▸ **Exercise description**
Please restate word for word each line from the one containing "You are a GUI" to the last line of the records below, and drop the pictures.

▸ **Data provided**
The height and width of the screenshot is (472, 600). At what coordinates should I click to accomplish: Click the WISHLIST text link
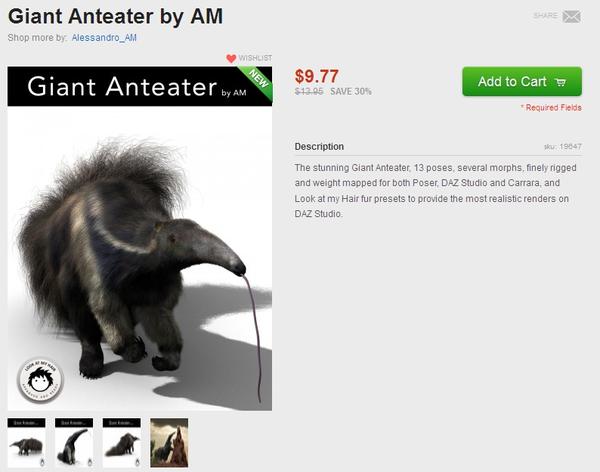pyautogui.click(x=255, y=58)
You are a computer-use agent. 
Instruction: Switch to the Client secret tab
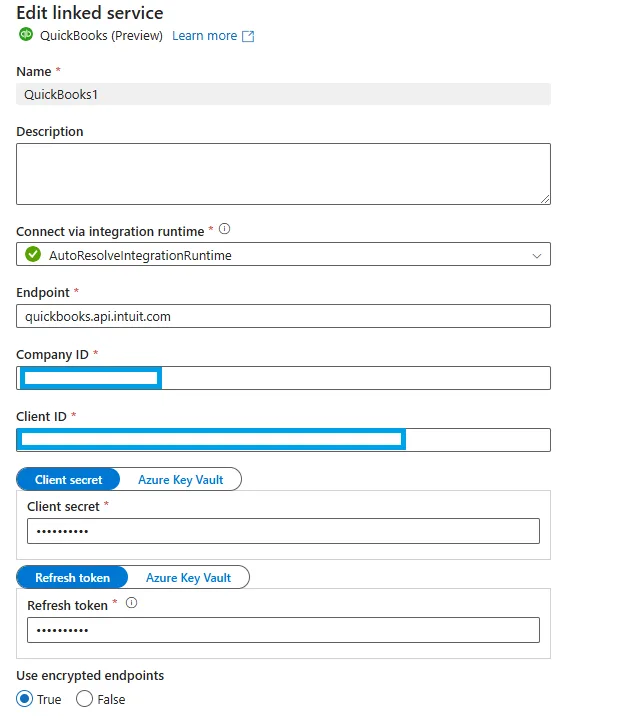(69, 480)
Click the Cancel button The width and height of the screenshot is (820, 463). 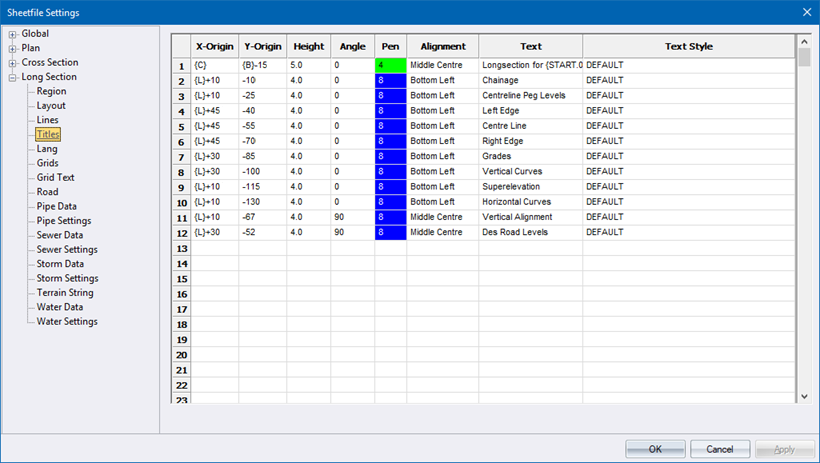point(720,449)
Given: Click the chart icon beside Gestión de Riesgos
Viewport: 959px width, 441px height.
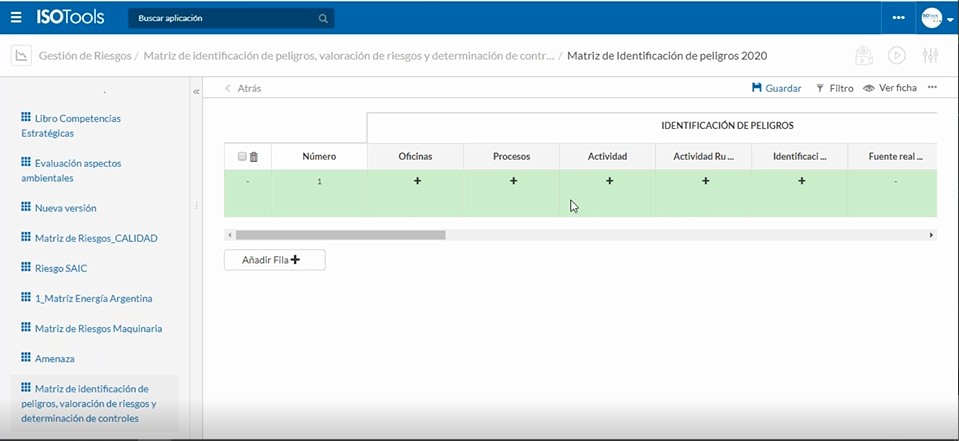Looking at the screenshot, I should pyautogui.click(x=21, y=56).
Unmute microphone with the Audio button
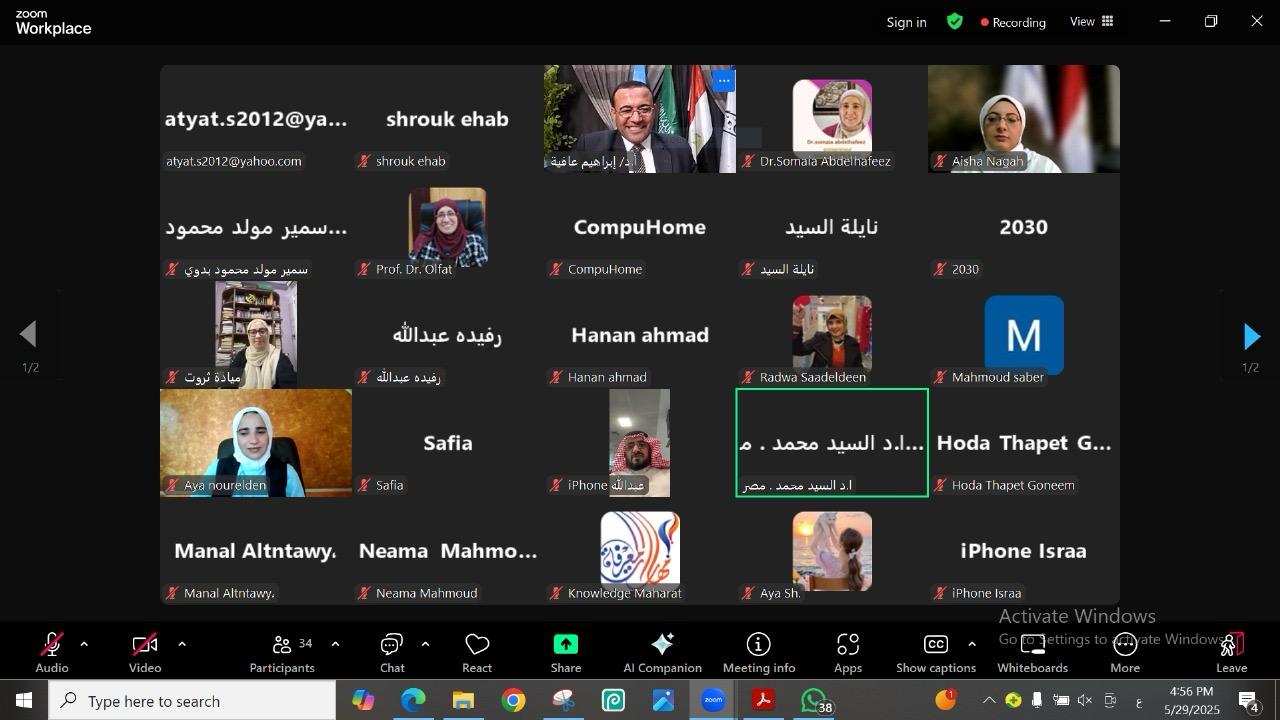1280x720 pixels. point(52,652)
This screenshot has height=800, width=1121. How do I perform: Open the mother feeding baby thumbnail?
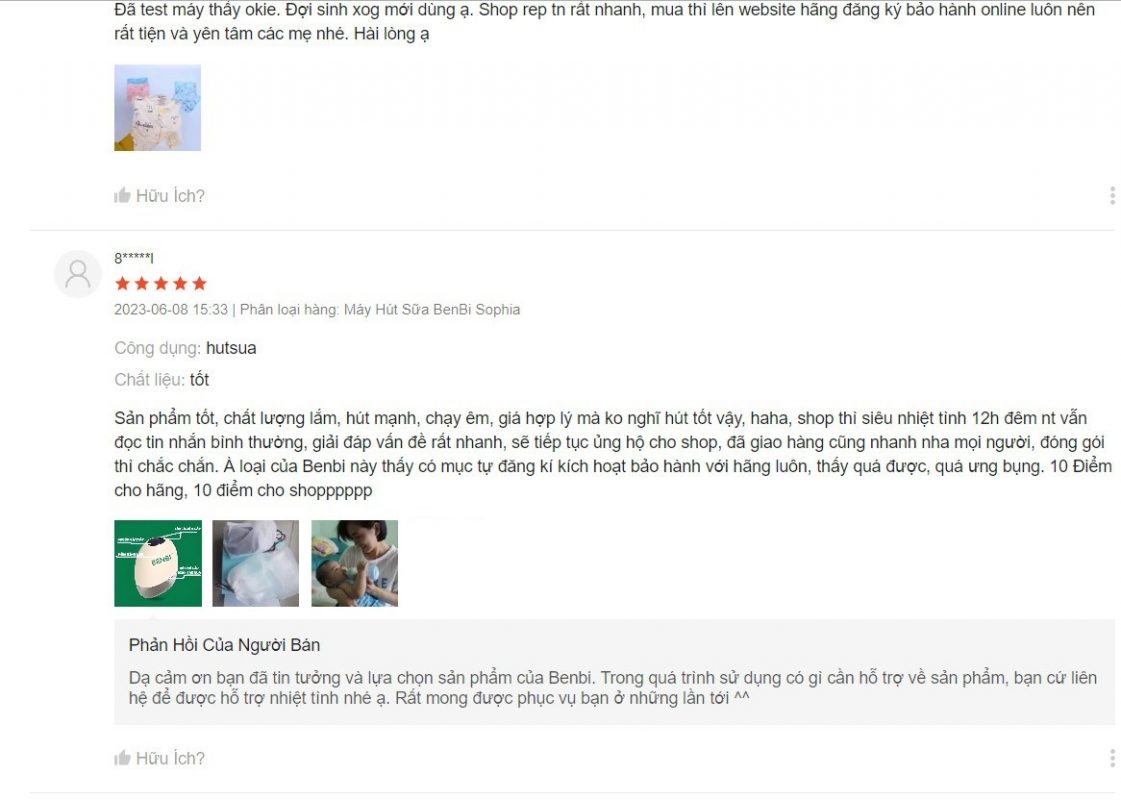(x=355, y=563)
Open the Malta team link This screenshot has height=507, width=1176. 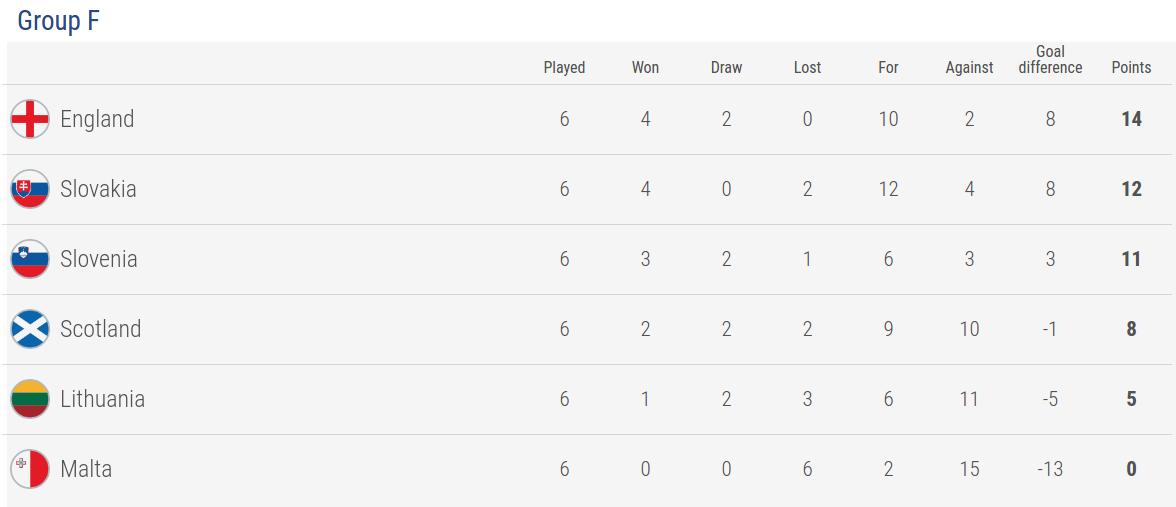(86, 469)
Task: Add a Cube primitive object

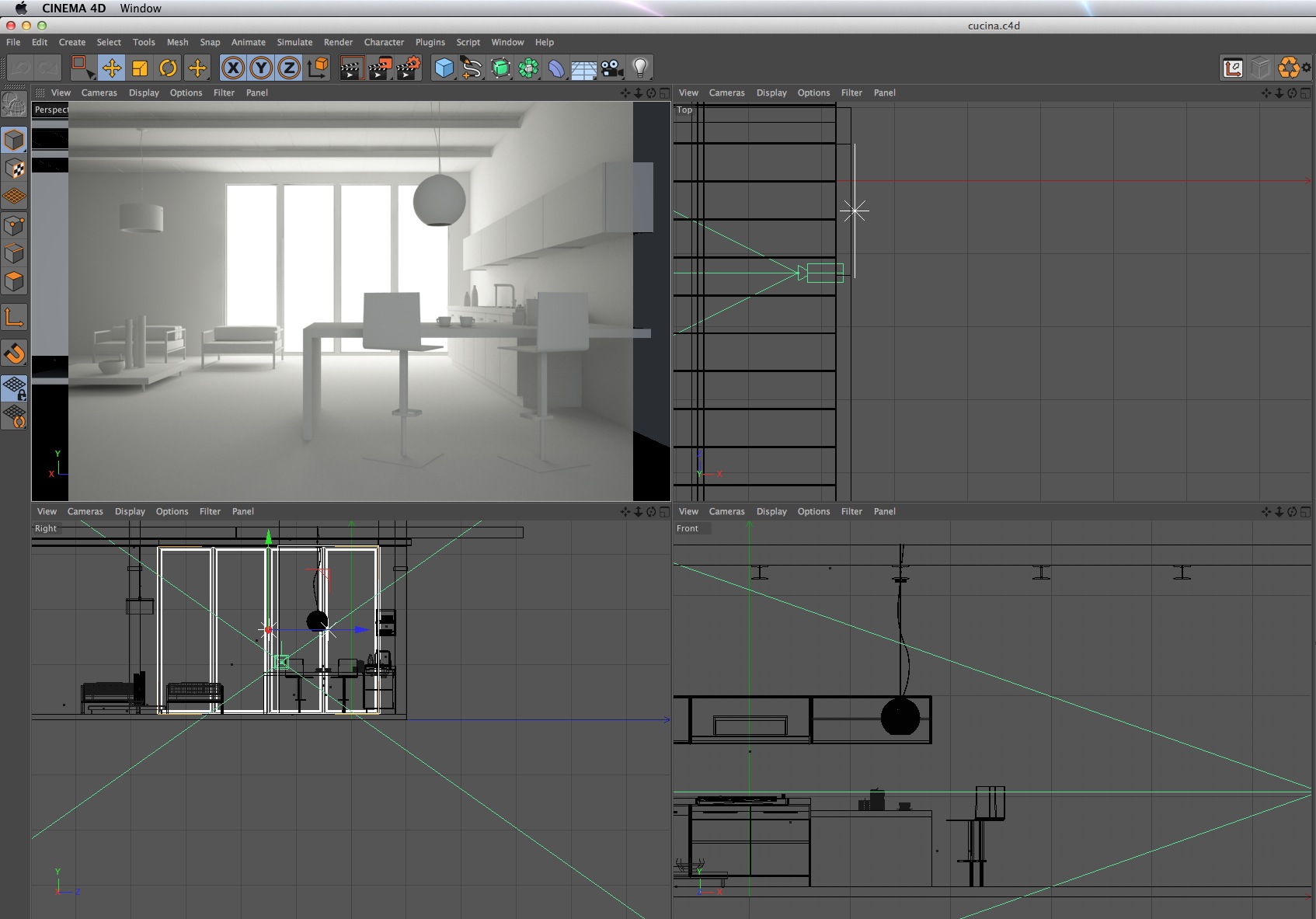Action: tap(444, 68)
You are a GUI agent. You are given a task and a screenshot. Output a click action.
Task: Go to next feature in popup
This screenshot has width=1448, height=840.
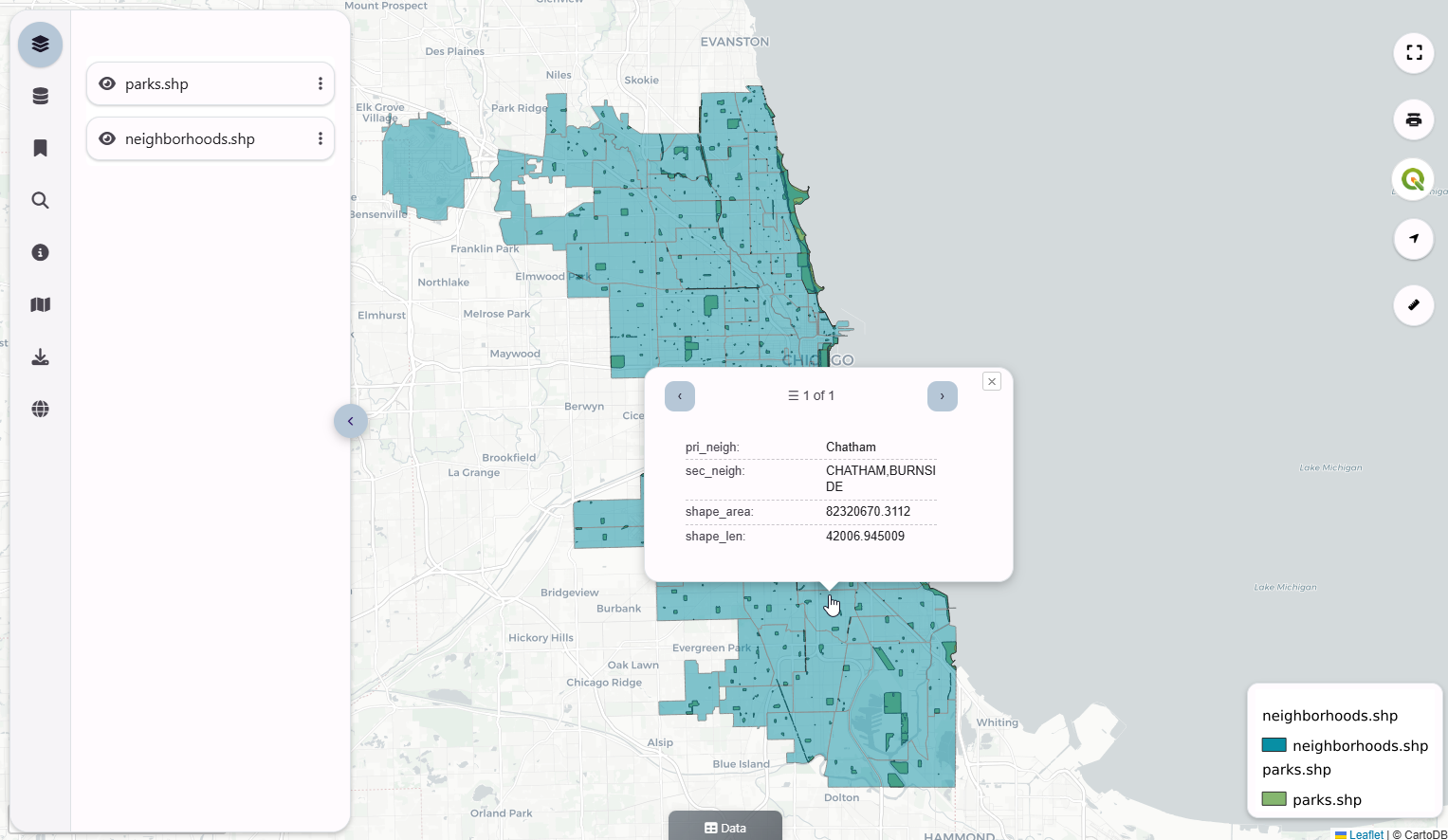point(942,396)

▸ **Response to the exercise**
You are a GUI agent. You are given a task and a screenshot. Output a click action.
Task: Go to next feature in popup
This screenshot has width=1448, height=840.
point(942,396)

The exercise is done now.